___ EXTRACTED INFORMATION

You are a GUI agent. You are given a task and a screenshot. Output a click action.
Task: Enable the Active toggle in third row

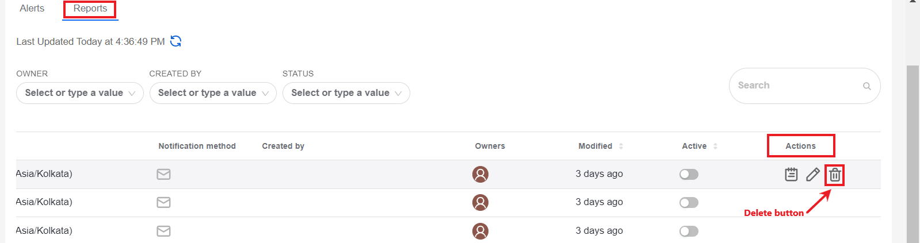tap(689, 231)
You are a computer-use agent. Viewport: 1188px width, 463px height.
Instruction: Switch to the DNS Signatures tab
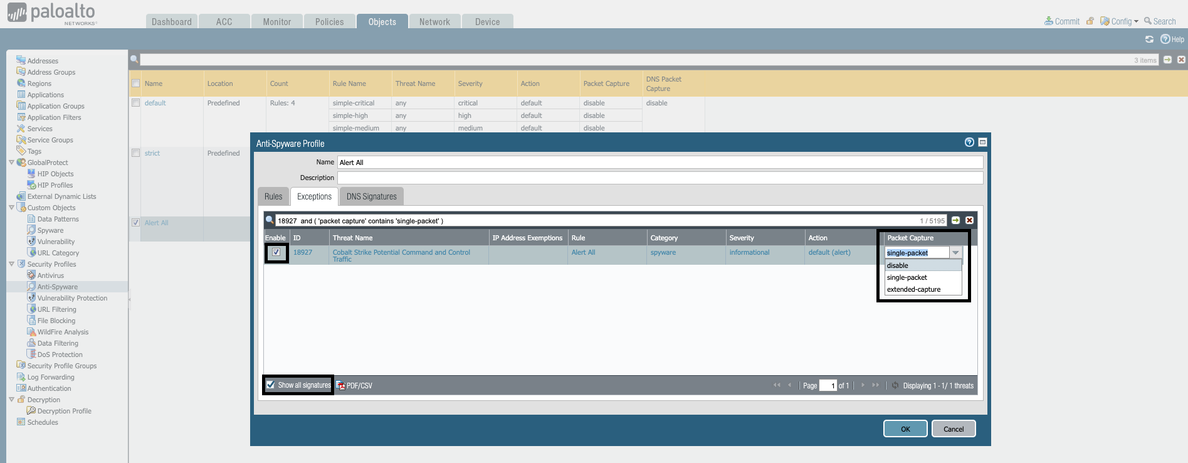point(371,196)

______
___ EXTRACTED INFORMATION

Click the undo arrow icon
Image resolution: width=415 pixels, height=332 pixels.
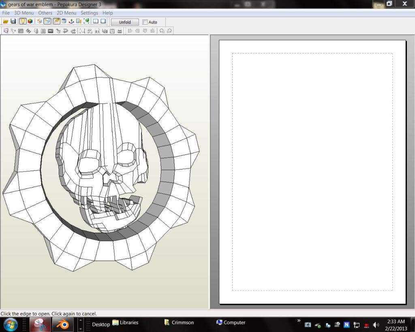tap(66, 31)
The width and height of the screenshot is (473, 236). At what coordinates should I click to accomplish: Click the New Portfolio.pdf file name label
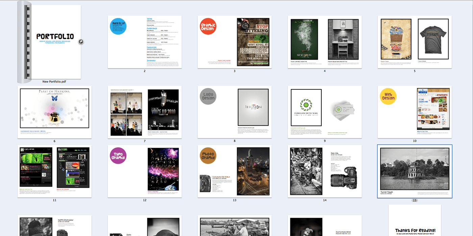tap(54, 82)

______

▸ ASSIGNMENT
Single out each line of the records above with the string "agent" in it, and copy it.

▸ ANSWER TO THE PROBLEM
You are a GUI agent. You are given a task and a screenshot. Output a click action.
You are a computer-use agent. Viewport: 1188px width, 463px height.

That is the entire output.